Condition (7.1) is sufficient also if \(a_2(t,x)=a_2(x)\) and \(a_3(t,x)=a_3(x)\) depend only on the space variable x [32], whereas if \(a_2\) and \(a_3\) depend on both variables the following condition should be also considered [26, Theorem 6.1]:

$$\begin{aligned} \bigl |\partial _t a_3\bigr | \lesssim \sqrt{a_2} \, \bigl |\partial _t a_2\bigr | \,. \end{aligned}$$

In order to compare the above results with Theorem 2, we have seen that (see Sect. 4 for details), if the coefficients are analytic, then conditions (1.9)–(1.12) are satisfied.

Next, as the equation is homogeneous and \(a_1\equiv 0\), then

$$\begin{aligned} \check{M}(t,\tau ,\xi ) = - \frac{1}{2} \, a_2'(t)\,\xi ^2 \end{aligned}$$

and \(\check{N}(t,\tau ,\xi )\equiv 0\) so that (1.14) is trivially satisfied.

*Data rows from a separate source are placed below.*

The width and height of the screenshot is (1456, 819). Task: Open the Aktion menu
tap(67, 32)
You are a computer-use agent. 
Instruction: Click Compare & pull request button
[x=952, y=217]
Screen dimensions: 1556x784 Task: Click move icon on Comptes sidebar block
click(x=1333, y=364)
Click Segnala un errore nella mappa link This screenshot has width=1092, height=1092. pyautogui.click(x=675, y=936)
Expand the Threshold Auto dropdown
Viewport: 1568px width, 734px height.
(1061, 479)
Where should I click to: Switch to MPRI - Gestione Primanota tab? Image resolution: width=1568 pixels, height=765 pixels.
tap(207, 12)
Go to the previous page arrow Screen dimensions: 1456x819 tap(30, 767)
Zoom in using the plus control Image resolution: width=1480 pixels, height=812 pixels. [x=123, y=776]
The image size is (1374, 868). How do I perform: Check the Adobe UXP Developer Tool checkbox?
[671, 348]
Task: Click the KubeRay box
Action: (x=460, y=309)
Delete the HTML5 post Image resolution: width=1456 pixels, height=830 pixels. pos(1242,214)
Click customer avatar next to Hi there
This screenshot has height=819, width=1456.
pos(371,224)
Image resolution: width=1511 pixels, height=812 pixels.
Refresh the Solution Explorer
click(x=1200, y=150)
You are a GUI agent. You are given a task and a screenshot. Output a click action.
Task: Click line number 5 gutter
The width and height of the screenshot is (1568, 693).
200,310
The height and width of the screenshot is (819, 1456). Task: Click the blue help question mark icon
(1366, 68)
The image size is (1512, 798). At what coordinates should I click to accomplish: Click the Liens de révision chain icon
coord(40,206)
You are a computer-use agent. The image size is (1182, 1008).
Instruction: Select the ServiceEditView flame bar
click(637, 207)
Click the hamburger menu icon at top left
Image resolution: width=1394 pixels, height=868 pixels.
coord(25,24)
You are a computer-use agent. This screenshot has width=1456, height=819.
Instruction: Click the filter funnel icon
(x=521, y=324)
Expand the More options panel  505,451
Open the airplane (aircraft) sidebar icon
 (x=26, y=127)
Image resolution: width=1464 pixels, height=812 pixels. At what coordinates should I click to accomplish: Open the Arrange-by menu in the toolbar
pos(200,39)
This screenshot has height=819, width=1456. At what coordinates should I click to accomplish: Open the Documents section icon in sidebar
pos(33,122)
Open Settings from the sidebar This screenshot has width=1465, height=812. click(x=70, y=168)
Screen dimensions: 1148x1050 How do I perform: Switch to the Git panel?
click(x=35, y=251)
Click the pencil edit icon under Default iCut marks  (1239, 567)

To prove the equivalence between (7.1) and (1.14), we recall (cf. [8]) that if \(a_1\equiv 0\) then condition (7.1) is equivalent to the following condition

$$\begin{aligned} \tau _j^2(t) + \tau _k^2(t) \lesssim \bigl (\tau _j(t) - \tau _k(t)\bigr )^2 \,, \qquad \text{for}\; j\ne k \,, \end{aligned}$$
(7.2)

or, if the coefficients are analytic and the discriminant \(\Delta (t)\) vanishes only at \(t=0\), to the following:

$$\begin{aligned} |t|^2 \Bigl [\bigl (\tau _j'(t)\bigr )^2 + \bigl (\tau _k'(t)\bigr )^2\Bigr ] \lesssim \bigl (\tau _j(t) - \tau _k(t)\bigr )^2 \,, \qquad \text {for}\; j\ne k \,. \end{aligned}$$
(7.3)

On the other side, thanks to Viete’s formulas, as \(a_1\equiv 0\), we have

$$\begin{aligned} a_2(t) = - \frac{1}{2} \, \bigl [ \tau _1^2(t) + \tau _2^2(t) + \tau _3^2(t) \bigr ] \,. \end{aligned}$$

Combining (7.2) and (7.3), we see that (7.1) is equivalent to (5.9), which is equivalent to condition (1.13).